Exercise aim
Starting at the line that contains "The width and" and ending at the line that contains "Click Copy to another locale link", write those records out again with "image" in place of "screenshot", changing nothing else.

Items
####

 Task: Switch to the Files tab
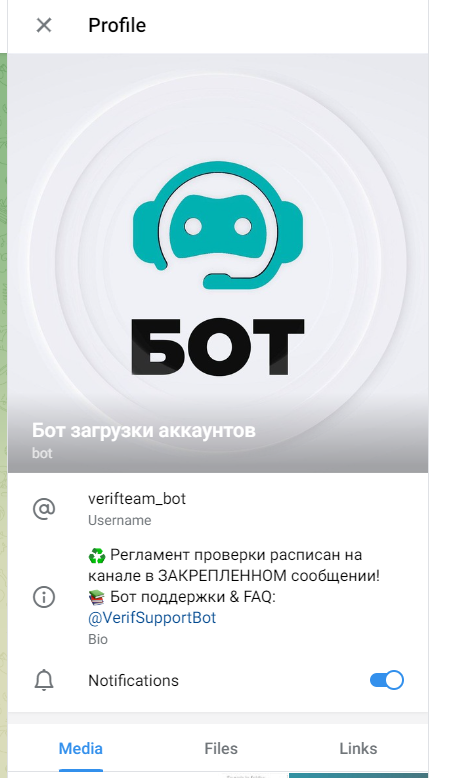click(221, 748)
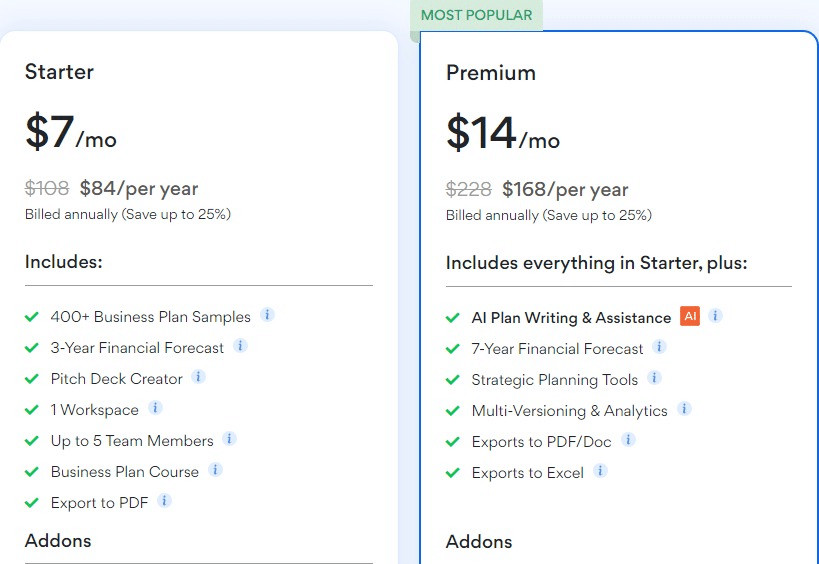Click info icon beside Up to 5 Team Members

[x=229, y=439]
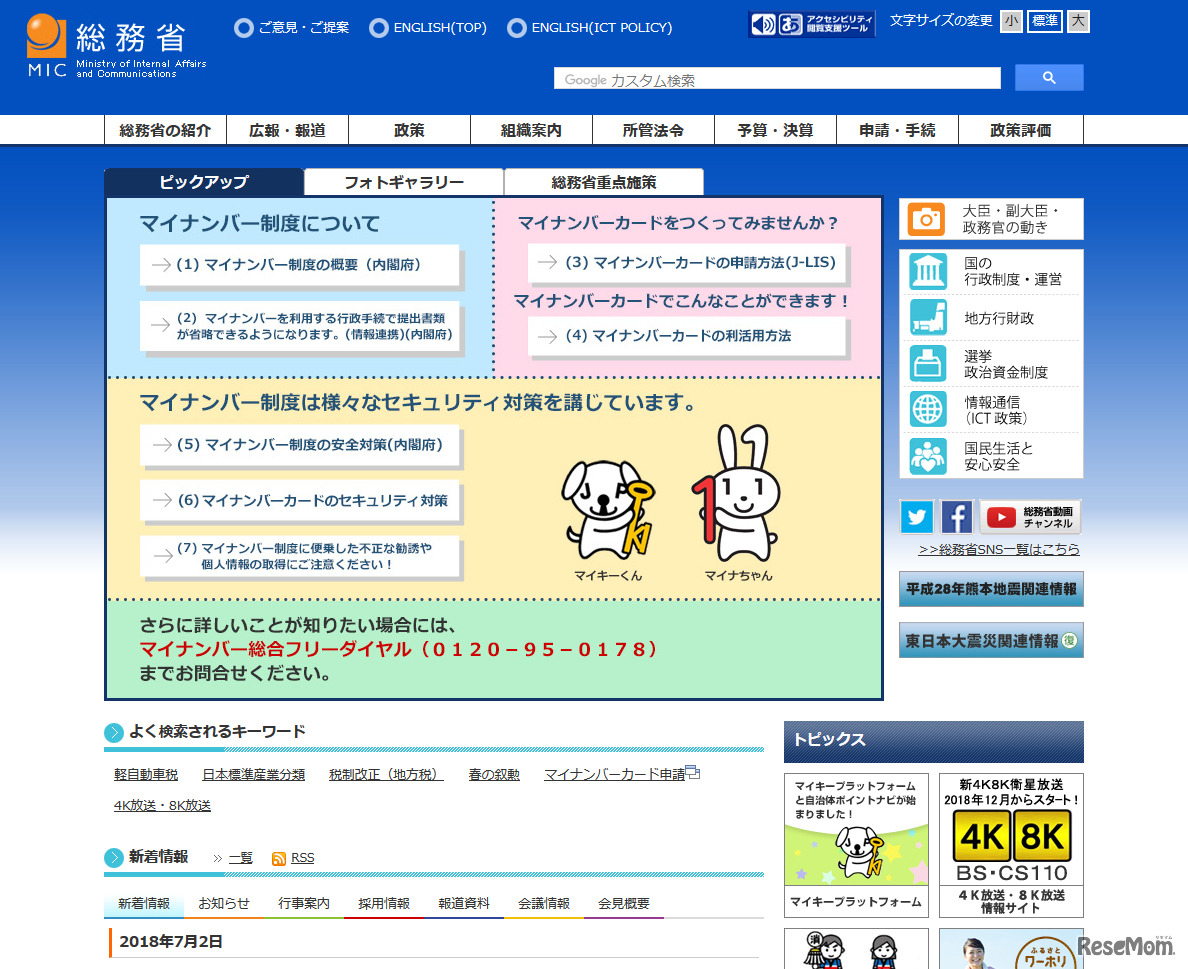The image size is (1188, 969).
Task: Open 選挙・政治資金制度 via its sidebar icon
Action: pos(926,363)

####

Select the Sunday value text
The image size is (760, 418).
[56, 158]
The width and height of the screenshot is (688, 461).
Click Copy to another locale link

####

Written response
The width and height of the image is (688, 461).
Click Copy to another locale link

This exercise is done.